EXERCISE OBJECTIVE — Take the lines of the records from the one containing "Open the Application" through the one containing "[x=1093, y=331]", switch "dropdown" to "menu", and write those lines out again with nothing else changed. Leave the pictures out.

GIVEN ENTRIES —
--- --- ---

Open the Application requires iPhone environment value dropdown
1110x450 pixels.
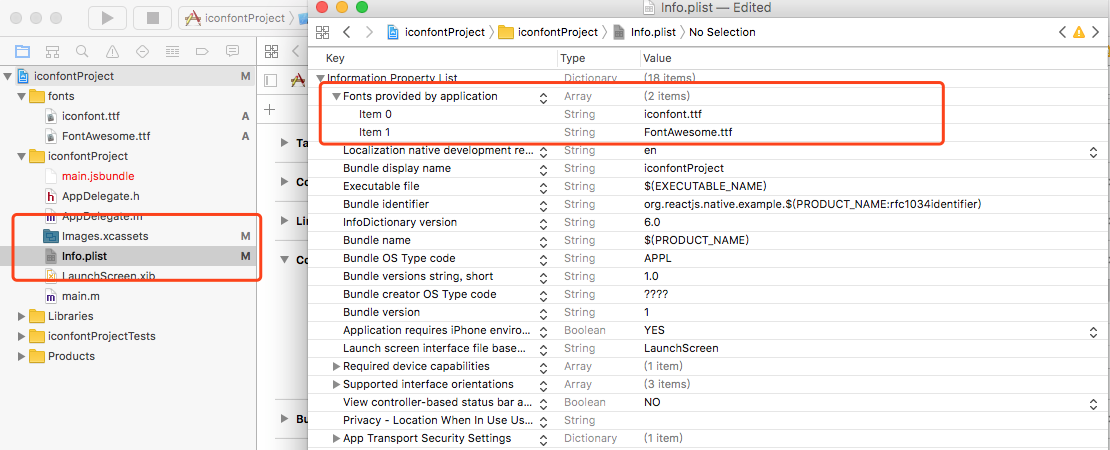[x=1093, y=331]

--- --- ---

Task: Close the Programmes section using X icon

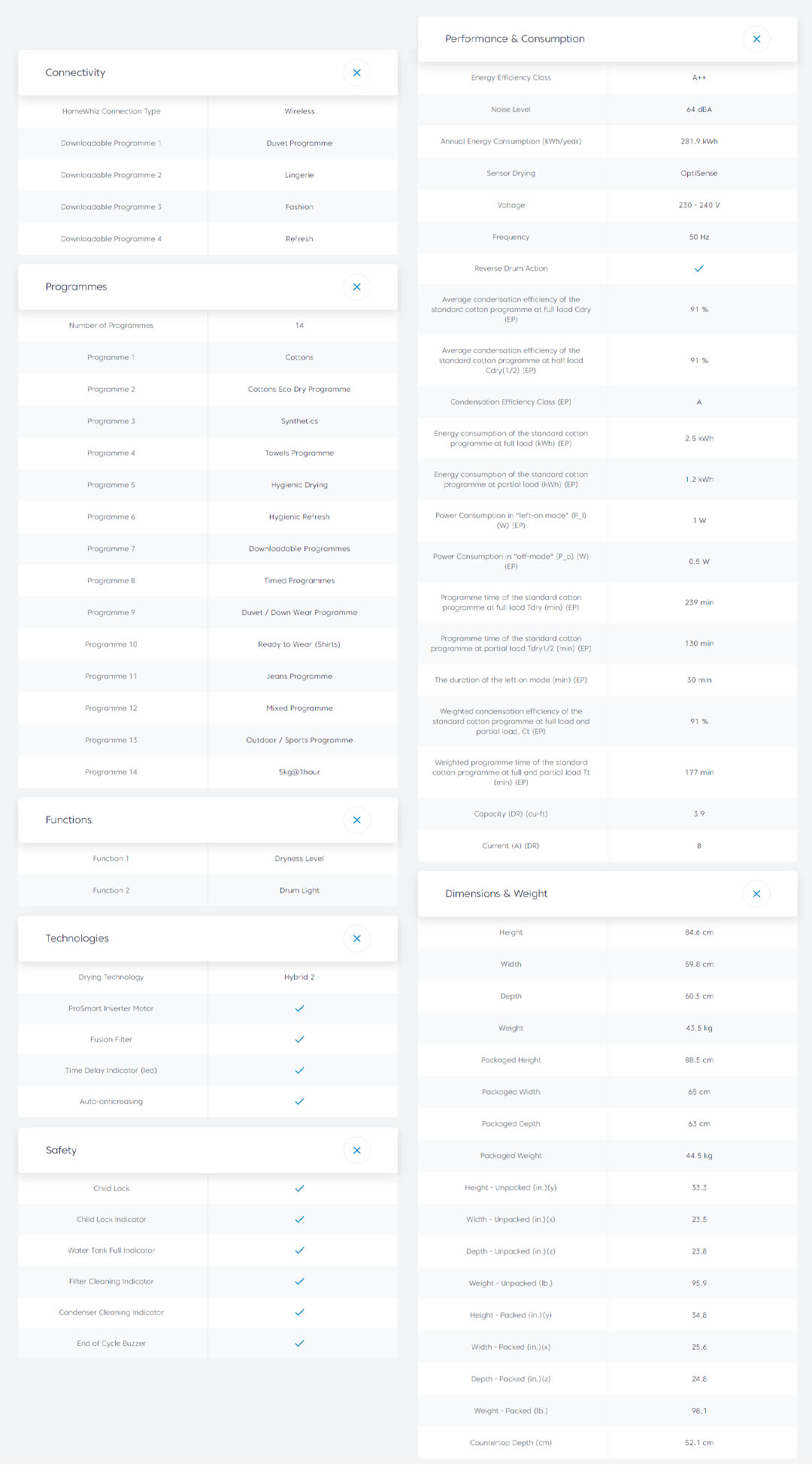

--- --- ---

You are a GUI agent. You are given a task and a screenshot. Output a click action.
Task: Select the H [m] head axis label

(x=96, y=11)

--- --- ---

RESPONSE TO THE TASK —
Open the Application requires iPhone environment value menu
1110x450 pixels.
[x=1093, y=331]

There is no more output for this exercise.